The most impressive part of the game has to be its scale and world size. Origins is the largest Assassin’s Creed game yet, giving players the freedom to wander the deserts, visit the Great Pyramid of Giza, and fight crocodiles in the Nile. Wandering through the streets of Siwa and exploring the fields near the Hippodrome gives you a better idea of what life was like in ancient Egypt – how the lower class citizens lived, how diverse and multicultural Egypt was even at the time. Just exploring Ubisoft’s open-world and unlocking various parts of the world map was a constant joy because of how far away and unreachable this time period felt to me.
You could always look at photos and images to get a sense of the average person’s livelihood in London during the Industrial Revolution or Colonial America during the American Revolution. You could even read books about these time periods and learn all there is to know about the Boston Tea Party. But being able to really sink into an ancient part of history and be treated to a grounded representation of a dead civilization? That’s not something that can be done as easily, and it’s a major part of what makes Assassin’s Creed Origins stand out so much.
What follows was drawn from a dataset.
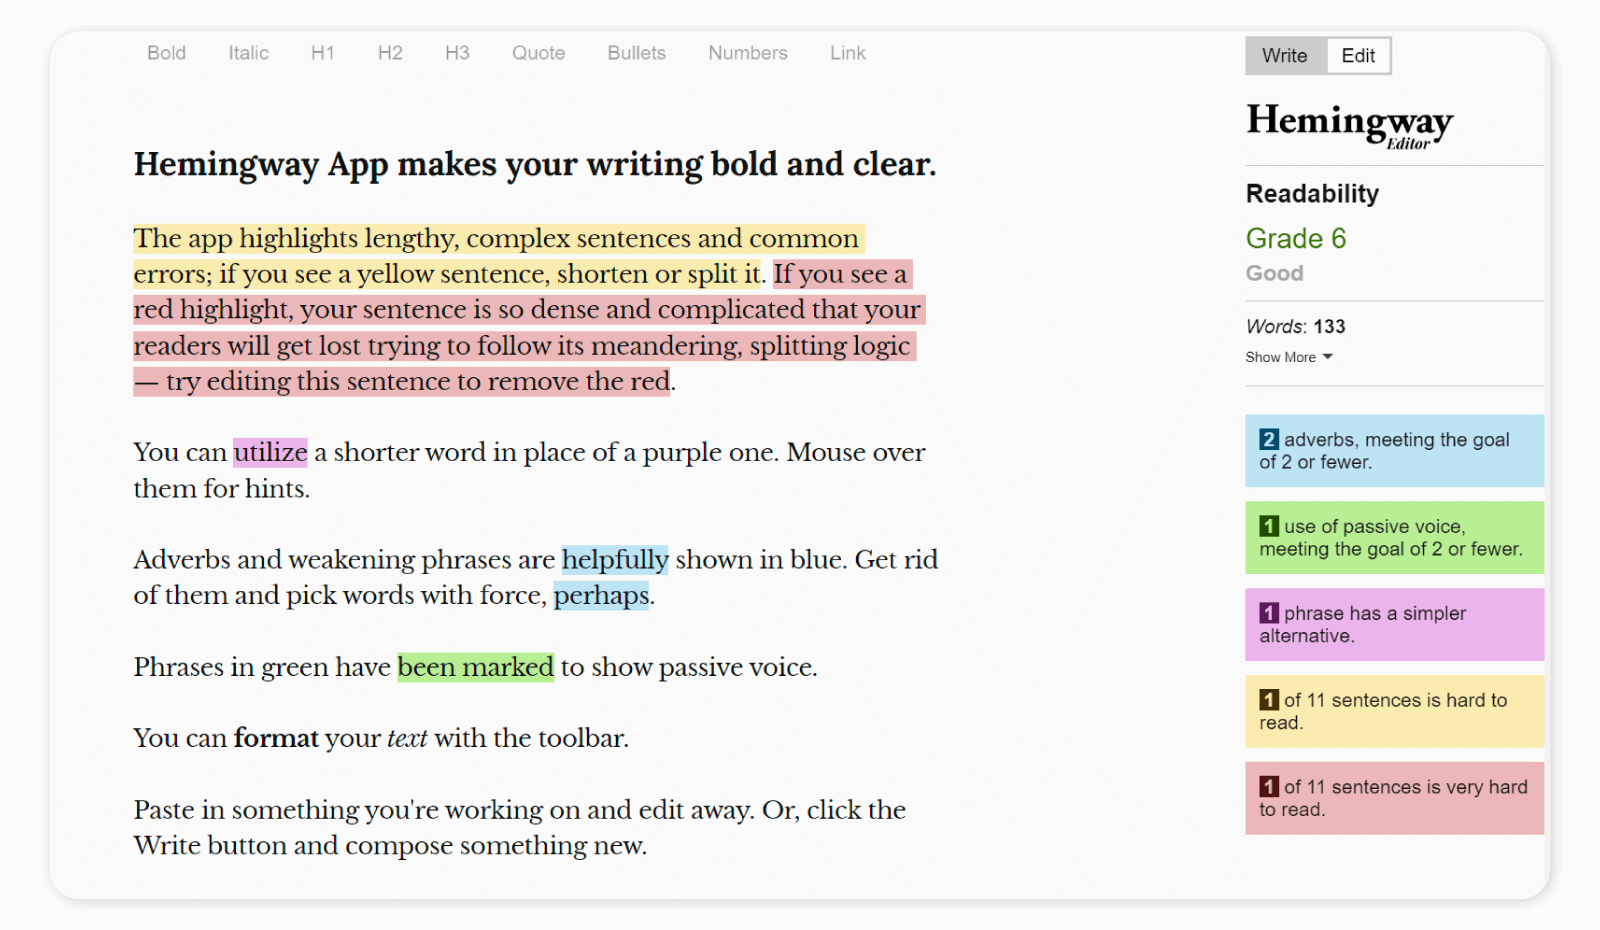The height and width of the screenshot is (930, 1600).
Task: Select the passive voice indicator panel
Action: tap(1394, 537)
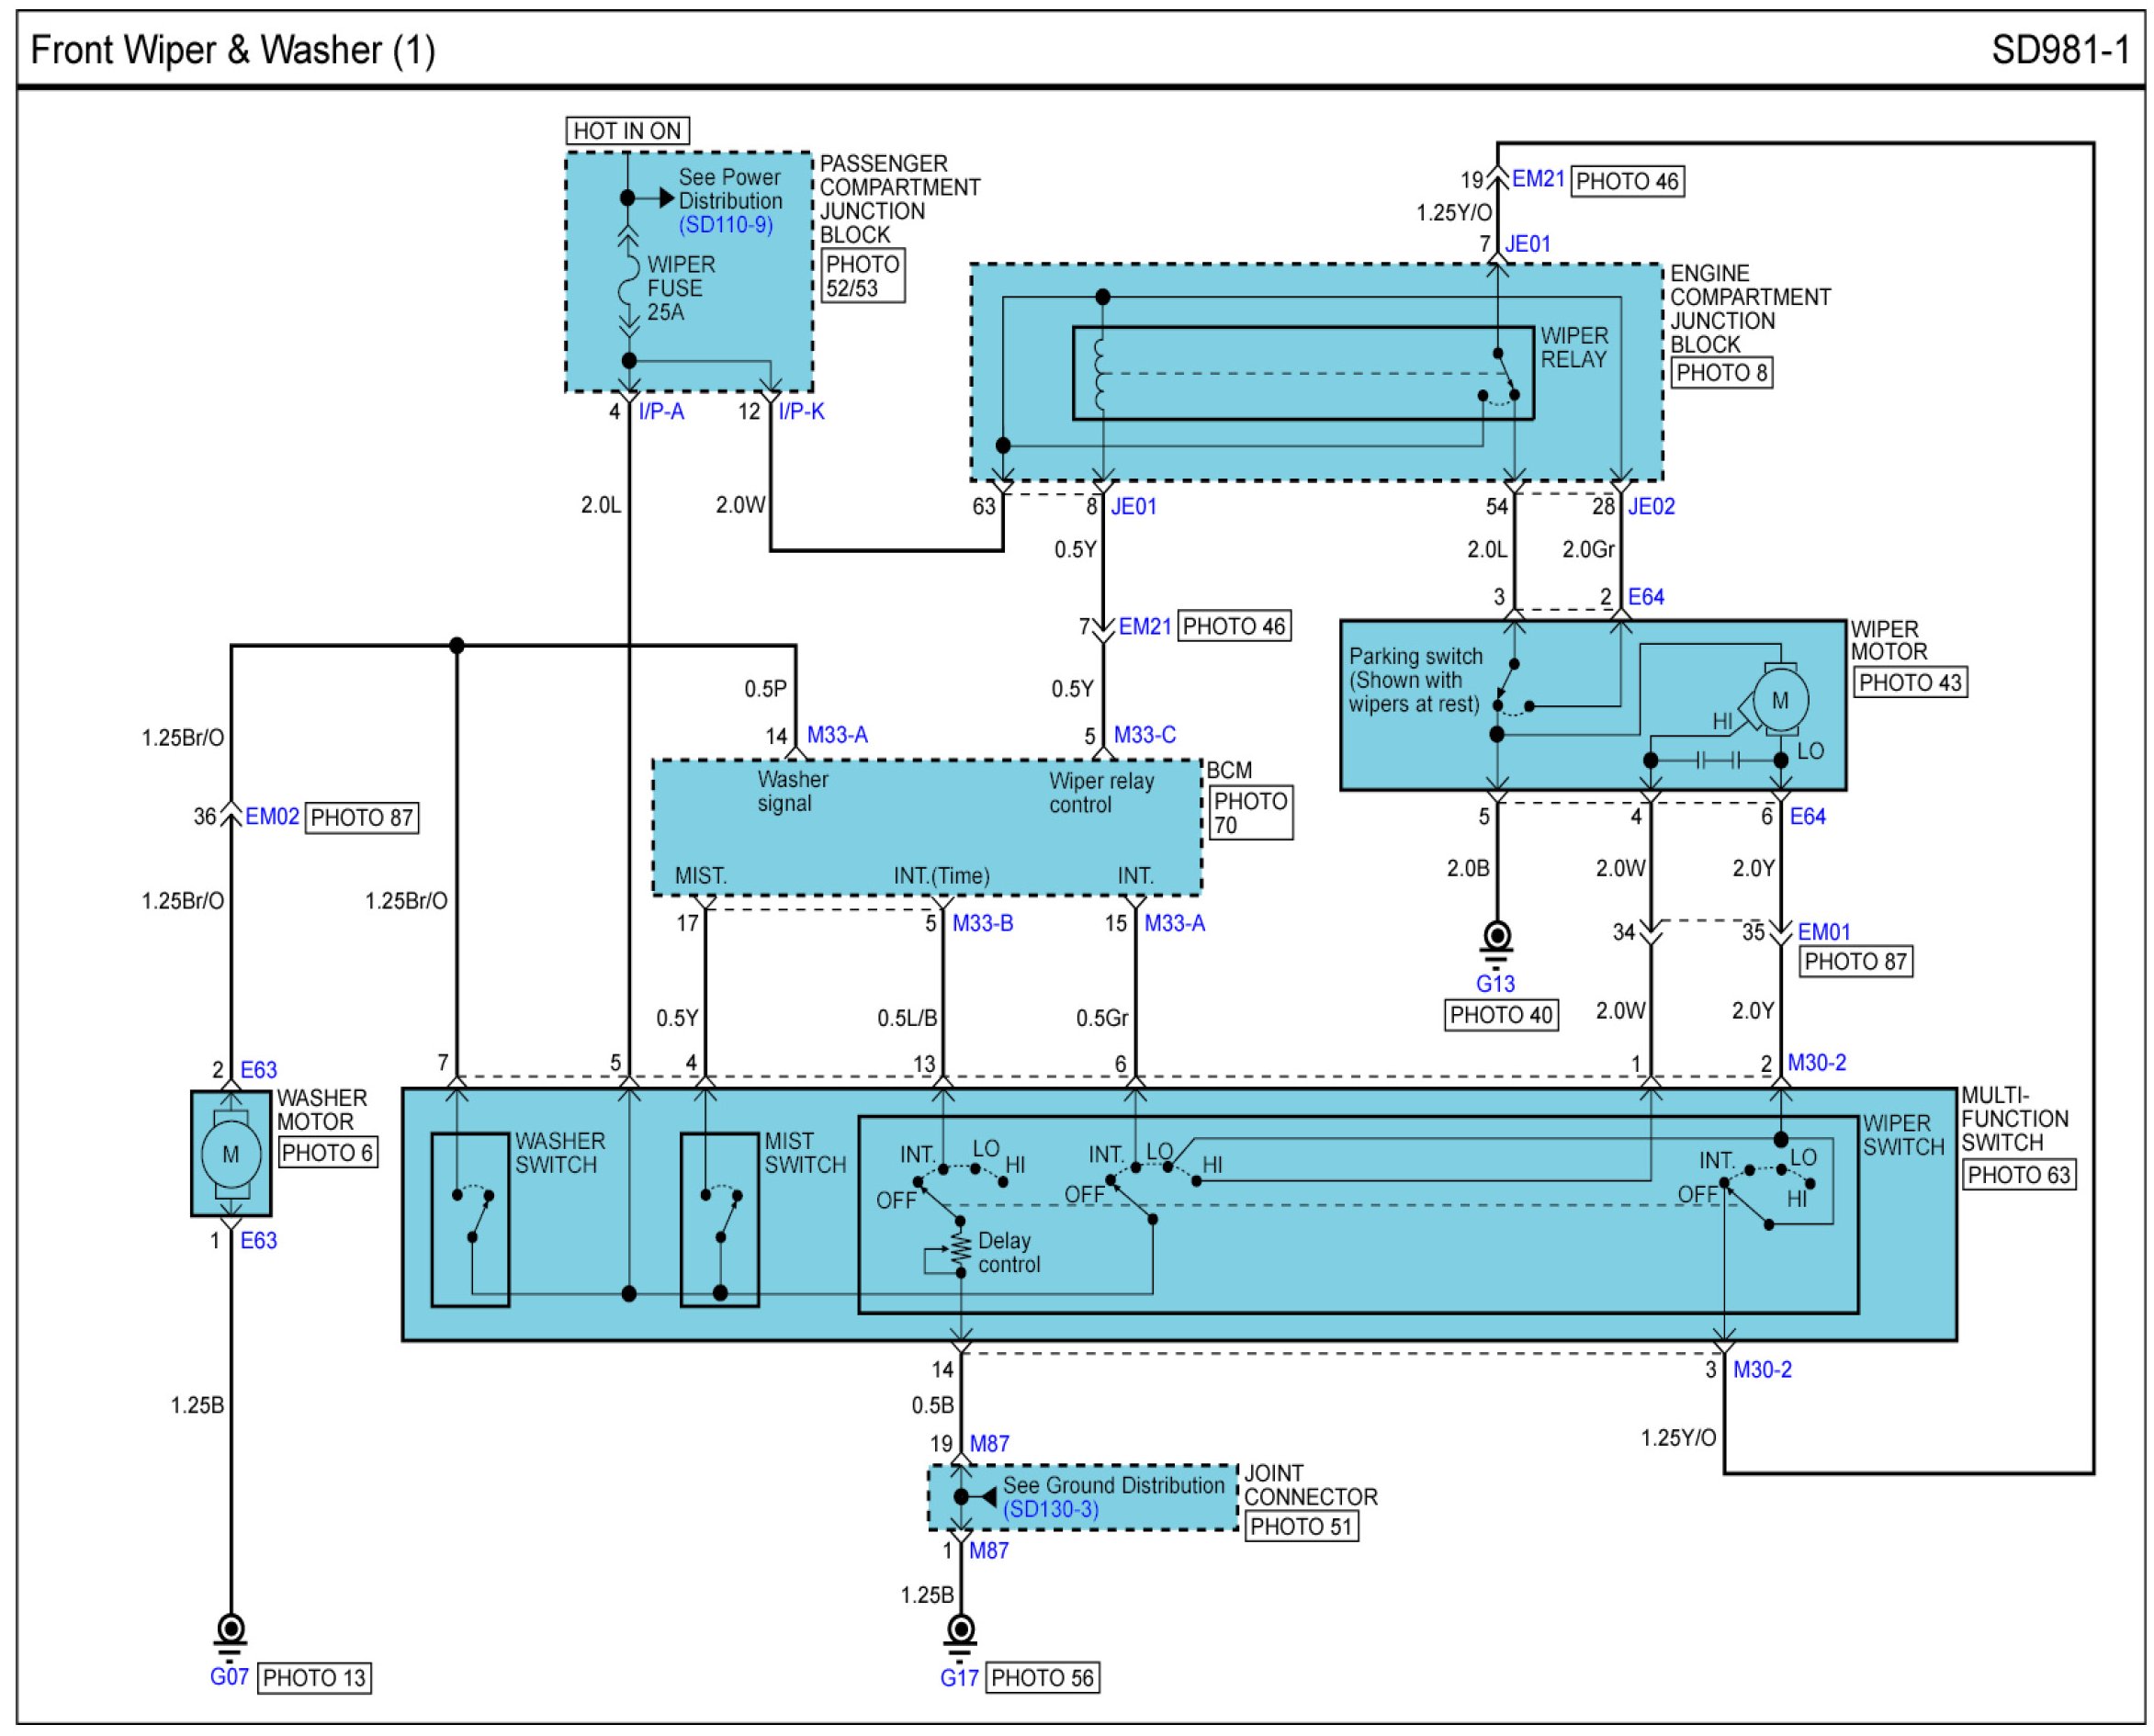
Task: Click the E64 connector label below wiper motor
Action: point(1806,817)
I recall taking a class on ancient Greek history and culture during my university days before promptly dropping it after the third week, and opting to take a relatively more interesting module about the French Revolution instead. The idea of studying ancient history sounds cool on paper. After all, who wouldn’t jump at the chance to learn more about the civilizations and empires that came before modernization began to take hold of the world? Speaking from experience, I’ve learned that attempting to study ancient history is the toughest part of any history major’s student life because of how impossibly difficult it is to understand it properly. With all these dead languages, dead cultures, and dead philosophies, attempting to study it can feel like a dreadful descent into an unknown abyss, especially when you’re given particularly harrowing assignments like having to write a thousand word essay about the Dark Ages.
Perhaps that’s why Origins feels like historical magic to me. By taking a lost piece of history and allowing me to experience it in video game form, Ubisoft has made the game that much more enjoyable because the development team has done all the research heavy lifting and legwork I’d never be able to do on my own. Assassin’s Creed Origins is a delightful romp through ancient Egypt that constantly surprises me with every new area I unlock, and every new historical figure I meet.
I used to scoff at the idea of history professors and lecturers using the Assassin’s Creed games as supplementary materials in their lessons. But in the face of what an engaging job Ubisoft has done with Origins, and the exciting Discovery Tour Mode on its way in early 2018, I can’t help thinking about how unbelievably cool it would be if the game actually ended up being used as an educational tool in modules about the history of ancient Egypt. Maybe I’d actually learn something.